> **YOUR GOAL**: From the entries provided below, copy each line that contains the word "profile".

> **Stored records**:
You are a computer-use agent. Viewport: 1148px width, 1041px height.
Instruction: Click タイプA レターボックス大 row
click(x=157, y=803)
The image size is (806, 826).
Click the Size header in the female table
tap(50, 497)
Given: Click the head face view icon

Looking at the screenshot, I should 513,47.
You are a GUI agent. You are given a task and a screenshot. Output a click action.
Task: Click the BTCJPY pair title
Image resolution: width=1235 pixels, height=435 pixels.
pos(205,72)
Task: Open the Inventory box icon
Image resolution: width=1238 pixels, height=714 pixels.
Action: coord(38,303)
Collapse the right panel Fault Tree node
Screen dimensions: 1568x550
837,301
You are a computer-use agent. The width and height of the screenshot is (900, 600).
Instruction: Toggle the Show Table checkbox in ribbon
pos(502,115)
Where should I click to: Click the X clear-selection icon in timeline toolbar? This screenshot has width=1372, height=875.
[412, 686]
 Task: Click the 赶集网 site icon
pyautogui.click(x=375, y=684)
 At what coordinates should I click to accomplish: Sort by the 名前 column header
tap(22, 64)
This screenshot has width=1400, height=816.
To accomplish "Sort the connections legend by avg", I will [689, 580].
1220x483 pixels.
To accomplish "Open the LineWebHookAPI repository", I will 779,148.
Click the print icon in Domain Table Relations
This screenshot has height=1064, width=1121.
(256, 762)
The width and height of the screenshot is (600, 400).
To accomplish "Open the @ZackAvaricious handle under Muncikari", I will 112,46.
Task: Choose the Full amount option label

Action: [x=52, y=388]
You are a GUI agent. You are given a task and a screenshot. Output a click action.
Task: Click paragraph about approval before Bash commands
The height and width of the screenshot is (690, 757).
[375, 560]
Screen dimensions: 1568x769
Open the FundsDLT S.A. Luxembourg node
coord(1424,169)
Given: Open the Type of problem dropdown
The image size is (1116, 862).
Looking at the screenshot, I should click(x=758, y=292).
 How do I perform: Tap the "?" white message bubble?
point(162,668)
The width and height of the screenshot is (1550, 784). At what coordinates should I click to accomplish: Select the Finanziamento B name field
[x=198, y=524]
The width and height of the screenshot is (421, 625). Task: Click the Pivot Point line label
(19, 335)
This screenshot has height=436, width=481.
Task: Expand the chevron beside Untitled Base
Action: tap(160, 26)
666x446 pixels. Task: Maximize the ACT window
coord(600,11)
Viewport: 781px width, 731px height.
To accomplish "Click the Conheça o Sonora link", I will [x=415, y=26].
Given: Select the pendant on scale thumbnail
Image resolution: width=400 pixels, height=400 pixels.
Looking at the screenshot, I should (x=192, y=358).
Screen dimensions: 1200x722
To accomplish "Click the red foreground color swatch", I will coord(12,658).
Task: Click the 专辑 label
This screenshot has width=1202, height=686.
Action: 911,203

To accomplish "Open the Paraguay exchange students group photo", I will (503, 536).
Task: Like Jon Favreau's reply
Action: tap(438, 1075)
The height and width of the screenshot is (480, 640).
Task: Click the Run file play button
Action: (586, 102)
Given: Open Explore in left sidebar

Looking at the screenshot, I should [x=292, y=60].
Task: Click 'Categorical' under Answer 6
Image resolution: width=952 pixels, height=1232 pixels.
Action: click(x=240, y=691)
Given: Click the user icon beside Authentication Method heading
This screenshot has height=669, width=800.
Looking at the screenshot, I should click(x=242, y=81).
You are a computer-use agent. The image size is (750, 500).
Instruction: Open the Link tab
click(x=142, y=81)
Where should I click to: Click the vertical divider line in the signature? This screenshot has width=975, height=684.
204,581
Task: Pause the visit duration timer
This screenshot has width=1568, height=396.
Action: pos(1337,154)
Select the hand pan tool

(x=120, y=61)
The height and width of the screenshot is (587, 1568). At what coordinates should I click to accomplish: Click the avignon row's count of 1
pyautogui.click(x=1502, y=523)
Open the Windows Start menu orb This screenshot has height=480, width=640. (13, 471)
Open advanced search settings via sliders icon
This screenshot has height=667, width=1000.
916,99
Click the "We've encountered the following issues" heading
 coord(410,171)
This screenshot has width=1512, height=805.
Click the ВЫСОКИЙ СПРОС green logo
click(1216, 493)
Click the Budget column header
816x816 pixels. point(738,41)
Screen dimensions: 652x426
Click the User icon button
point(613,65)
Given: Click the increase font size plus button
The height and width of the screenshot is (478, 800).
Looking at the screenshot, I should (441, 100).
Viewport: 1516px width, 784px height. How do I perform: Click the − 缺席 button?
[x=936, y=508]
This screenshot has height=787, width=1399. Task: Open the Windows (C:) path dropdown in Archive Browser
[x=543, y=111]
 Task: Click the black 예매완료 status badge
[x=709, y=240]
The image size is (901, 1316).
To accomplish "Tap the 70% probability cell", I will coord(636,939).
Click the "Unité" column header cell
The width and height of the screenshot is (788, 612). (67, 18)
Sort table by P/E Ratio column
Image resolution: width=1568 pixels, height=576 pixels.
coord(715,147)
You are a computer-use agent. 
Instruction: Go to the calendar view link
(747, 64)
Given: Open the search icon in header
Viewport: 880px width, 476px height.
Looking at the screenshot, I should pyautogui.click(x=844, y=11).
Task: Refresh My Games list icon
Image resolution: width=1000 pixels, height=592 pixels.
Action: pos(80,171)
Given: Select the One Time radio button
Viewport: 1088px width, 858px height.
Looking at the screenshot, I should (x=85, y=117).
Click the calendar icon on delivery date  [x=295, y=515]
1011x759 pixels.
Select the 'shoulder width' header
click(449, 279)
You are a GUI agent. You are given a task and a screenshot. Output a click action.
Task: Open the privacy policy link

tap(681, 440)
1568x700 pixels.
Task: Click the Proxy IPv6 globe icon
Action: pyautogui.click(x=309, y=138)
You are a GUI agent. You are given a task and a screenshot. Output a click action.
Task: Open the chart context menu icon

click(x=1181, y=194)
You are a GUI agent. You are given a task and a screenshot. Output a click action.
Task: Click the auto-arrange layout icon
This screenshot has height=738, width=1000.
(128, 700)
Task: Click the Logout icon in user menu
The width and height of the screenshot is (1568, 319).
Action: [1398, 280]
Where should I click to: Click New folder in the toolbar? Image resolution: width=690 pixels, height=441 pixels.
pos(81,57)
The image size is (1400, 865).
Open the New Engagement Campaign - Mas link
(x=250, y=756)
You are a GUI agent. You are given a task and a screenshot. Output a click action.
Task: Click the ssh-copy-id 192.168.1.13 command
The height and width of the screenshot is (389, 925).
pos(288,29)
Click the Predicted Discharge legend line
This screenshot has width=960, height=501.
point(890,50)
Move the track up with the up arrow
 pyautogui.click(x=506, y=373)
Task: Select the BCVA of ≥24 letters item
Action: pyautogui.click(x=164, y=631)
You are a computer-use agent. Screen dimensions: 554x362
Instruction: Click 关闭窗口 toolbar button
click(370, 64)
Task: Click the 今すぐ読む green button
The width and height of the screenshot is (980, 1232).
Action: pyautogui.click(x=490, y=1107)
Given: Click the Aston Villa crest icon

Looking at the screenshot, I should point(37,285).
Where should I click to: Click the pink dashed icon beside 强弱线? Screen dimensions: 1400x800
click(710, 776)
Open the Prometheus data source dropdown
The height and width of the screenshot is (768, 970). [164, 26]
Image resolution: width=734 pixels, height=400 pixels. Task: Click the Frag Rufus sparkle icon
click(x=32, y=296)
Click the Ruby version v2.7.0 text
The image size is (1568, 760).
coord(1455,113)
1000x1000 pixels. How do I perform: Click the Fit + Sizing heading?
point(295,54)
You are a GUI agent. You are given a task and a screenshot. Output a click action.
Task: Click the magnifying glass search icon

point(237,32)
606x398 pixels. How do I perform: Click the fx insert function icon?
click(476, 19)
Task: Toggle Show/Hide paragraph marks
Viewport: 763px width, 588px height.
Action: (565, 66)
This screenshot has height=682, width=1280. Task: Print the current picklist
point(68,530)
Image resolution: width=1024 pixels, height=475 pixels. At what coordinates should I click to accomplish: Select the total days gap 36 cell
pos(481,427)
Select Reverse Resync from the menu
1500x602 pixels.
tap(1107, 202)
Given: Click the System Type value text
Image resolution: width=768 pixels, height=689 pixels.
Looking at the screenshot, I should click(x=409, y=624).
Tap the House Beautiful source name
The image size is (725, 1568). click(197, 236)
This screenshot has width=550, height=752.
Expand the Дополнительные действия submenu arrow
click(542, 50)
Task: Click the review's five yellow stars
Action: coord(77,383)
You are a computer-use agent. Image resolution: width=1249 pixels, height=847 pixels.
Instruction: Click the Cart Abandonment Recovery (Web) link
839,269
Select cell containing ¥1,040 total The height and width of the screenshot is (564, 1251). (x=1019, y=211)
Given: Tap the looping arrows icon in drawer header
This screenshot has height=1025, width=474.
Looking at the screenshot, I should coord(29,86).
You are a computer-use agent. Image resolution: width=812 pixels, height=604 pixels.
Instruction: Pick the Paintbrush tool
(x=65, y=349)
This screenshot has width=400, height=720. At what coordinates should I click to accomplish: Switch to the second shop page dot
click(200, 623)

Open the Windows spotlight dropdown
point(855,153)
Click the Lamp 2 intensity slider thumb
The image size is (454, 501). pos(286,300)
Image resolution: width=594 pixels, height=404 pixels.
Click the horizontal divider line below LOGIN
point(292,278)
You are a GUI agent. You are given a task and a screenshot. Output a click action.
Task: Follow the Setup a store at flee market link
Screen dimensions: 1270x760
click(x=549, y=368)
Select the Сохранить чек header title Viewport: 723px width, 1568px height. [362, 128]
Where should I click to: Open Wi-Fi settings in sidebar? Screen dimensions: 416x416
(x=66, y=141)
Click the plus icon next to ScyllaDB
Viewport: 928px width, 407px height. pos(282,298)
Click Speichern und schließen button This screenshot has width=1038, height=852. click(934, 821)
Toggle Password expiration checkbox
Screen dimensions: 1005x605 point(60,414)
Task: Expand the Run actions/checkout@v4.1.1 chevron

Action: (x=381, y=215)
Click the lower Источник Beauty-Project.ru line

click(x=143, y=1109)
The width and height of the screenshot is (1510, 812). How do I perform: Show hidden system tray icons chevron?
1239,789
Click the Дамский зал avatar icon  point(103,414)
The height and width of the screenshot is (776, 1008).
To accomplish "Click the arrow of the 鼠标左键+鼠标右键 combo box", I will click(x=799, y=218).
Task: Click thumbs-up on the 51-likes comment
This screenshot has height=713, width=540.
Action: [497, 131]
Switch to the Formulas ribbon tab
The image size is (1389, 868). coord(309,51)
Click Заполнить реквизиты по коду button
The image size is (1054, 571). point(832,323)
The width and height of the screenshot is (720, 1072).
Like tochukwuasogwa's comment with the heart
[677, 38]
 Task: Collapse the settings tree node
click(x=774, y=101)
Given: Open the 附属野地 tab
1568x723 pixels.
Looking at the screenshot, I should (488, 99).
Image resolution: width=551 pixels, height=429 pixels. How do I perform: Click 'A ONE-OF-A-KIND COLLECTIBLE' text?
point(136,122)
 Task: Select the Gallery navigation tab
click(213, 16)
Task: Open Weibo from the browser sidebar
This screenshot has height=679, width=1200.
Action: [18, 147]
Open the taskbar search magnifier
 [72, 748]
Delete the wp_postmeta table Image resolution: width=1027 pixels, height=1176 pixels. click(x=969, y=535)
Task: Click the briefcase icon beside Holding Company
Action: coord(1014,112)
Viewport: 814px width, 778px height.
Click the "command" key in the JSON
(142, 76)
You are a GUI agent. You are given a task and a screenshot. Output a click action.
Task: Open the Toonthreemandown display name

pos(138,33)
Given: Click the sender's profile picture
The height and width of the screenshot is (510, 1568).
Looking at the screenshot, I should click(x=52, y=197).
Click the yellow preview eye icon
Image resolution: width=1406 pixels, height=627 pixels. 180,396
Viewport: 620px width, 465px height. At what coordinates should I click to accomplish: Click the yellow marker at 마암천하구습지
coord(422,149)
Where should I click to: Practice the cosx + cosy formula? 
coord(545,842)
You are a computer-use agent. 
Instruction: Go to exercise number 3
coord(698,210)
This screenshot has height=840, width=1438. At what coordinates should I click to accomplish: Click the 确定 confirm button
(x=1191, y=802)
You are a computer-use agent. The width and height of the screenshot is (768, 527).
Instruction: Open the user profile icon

> **ANSWER SPACE**:
Given: Click the sender's profile picture
Instruction: Open the user profile icon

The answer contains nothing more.